» **Excerpt to read**:

===

How does software development powered by LLM-based tools impact the software engineering discipline?

It is not Vibe Coding; it is Spec-Driven Development! In this article, Birgitta Böckeler presents three different approaches to a spec-driven LLM-based development:

  • Spec-first: the specification is used to generate code, but after the generation, the developer changes the code, and the specification is discarded.
  • Spec-anchored: the specification is maintained even after code is generated, for future maintenance and evolution.
  • Spec-as-source: the code is the specification, and the development occurs at the specification level only.

It is debatable whether the last approach, spec-as-source, can be fully applied to software development, where the entire process is conducted at the specification level. Proponents argue that LLMs function as a new high-level language, with code generation acting as a compiler. While this mirrors the claims once made by model-driven and low-code development, a crucial distinction remains: compilers are deterministic and certifiable. In contrast, LLM outputs can shift unexpectedly—not only across different versions but even within the same version. Furthermore, despite their successes, low-code tools never replaced traditional development, nor did they succeed in turning business experts into developers. If this new shift succeeds where others failed, it will likely be for reasons this analogy doesn’t capture.

Different levels of impact occur:

  • Writing and reviewing code: While spec-first and spec-anchored approaches reduce the manual coding burden, developers must still review the output to ensure quality. In contrast, the spec-as-source model treats the specification as the primary codebase, shifting all writing and review strictly to the specification level.

===

» **Provided data**:
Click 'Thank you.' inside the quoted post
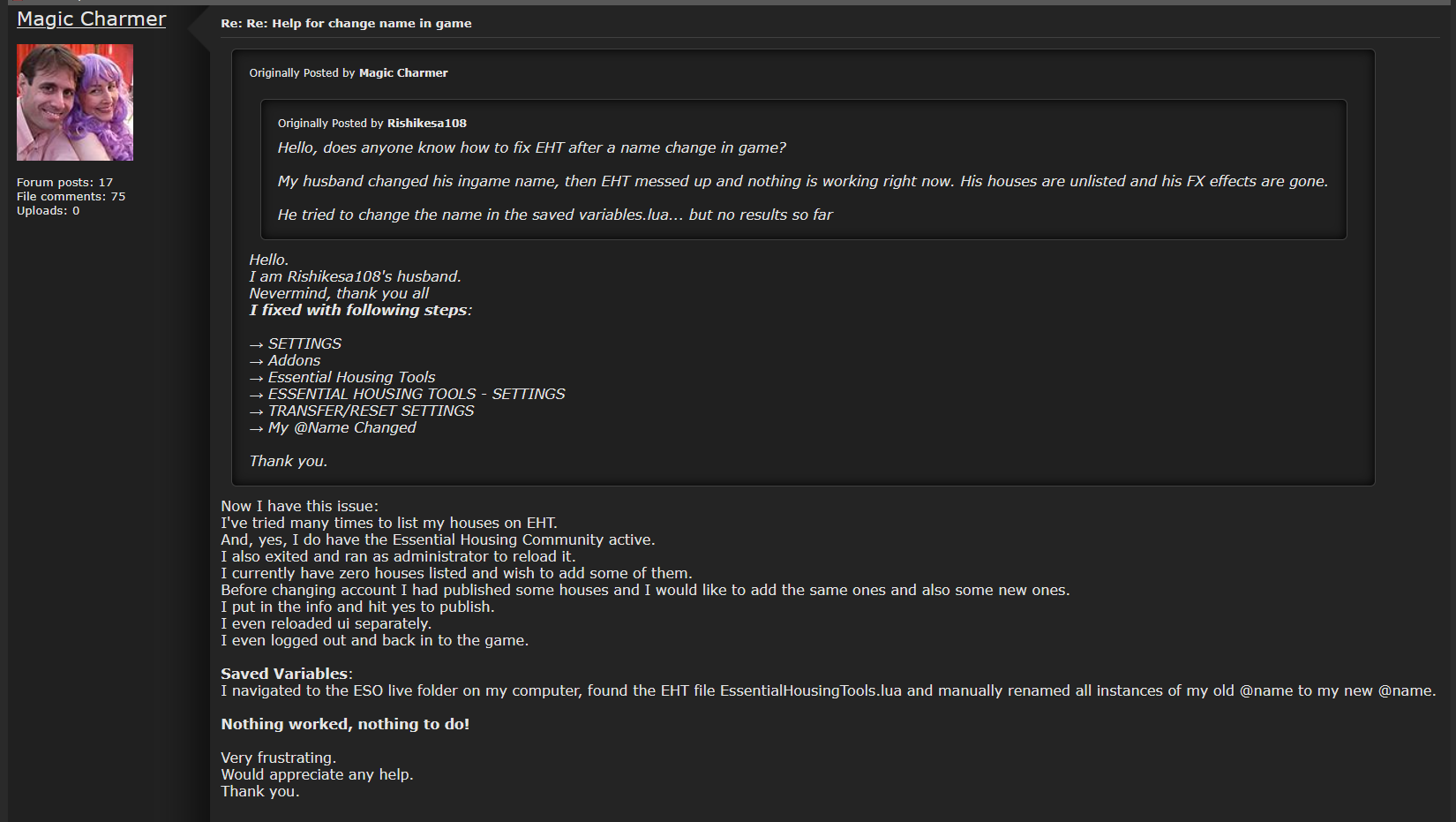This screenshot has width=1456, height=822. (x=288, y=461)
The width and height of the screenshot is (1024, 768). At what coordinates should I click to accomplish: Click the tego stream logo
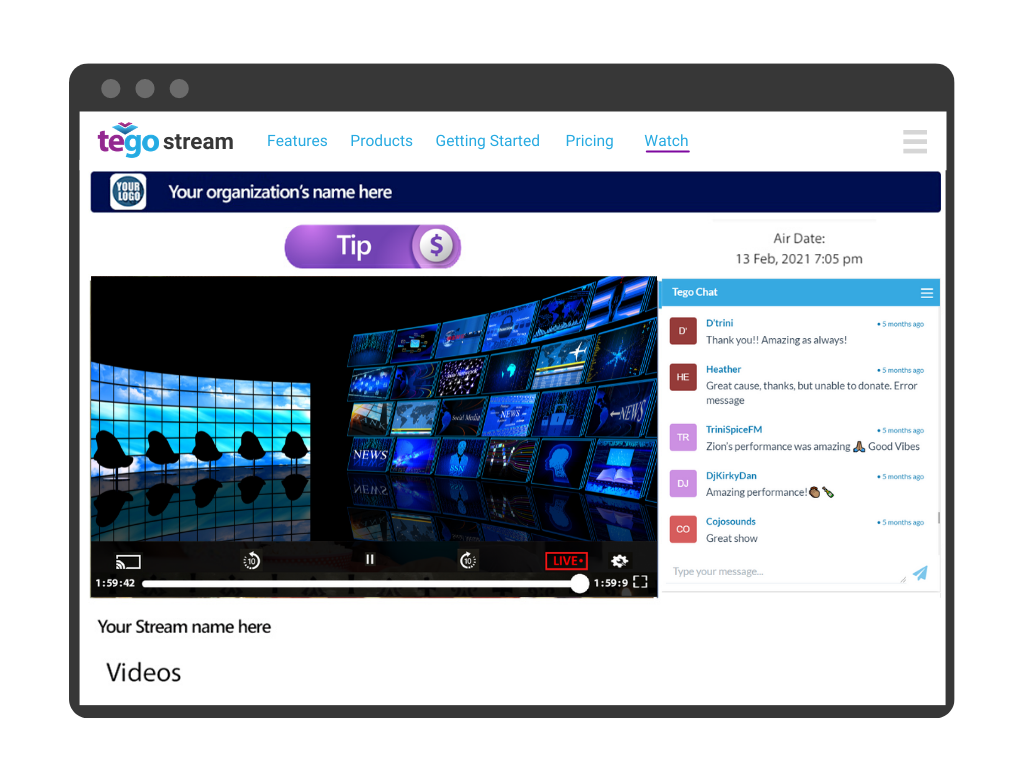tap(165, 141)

===

» **Questions**:
[1] Answer from the spec-driven development text:
(a) Who presents the three approaches?
(b) According to proponents, what does code generation act as?
(c) In the spec-first approach, what happens to the specification after the developer changes the generated code?
[2] List every approach to spec-driven LLM-based development that the spec-driven development text names.
[3] Extend the spec-driven development text from its final bullet on writing and reviewing code.
The lines have nothing to do with the spec-driven development text.

» **Response list**:
[1]
(a) Birgitta Böckeler
(b) A compiler
(c) It is discarded.

[2]
Spec-first
Spec-anchored
Spec-as-source

[3]
  • Code robustness: Can generated code truly be trusted? In a spec-as-source workflow, the LLM functions as a compiler, theoretically exempting the developer from inspecting the underlying code. However, this raises a critical question: how do we certify that output? While “prompt engineering” is often cited as the solution, it must constantly contend with the inherent non-determinism of LLMs.
  • Code quality: Code quality becomes a liability if developers are forced to modify the output post-generation. Some argue that LLMs actually increase the necessity for rigorous code reviews. The initial boost in productivity may be offset by long-term maintenance costs and the technical debt introduced by AI. In my experience, when an LLM is tasked with debugging its own output, it often fixes errors by adding layers of “noise” or redundant logic. Consequently, even after the code becomes functional, it typically requires manual refactoring. While an LLM can assist in this refactoring, it still requires close developer supervision to ensure a clean result. This type of behavior is reported in Assessing internal quality while coding with an agent.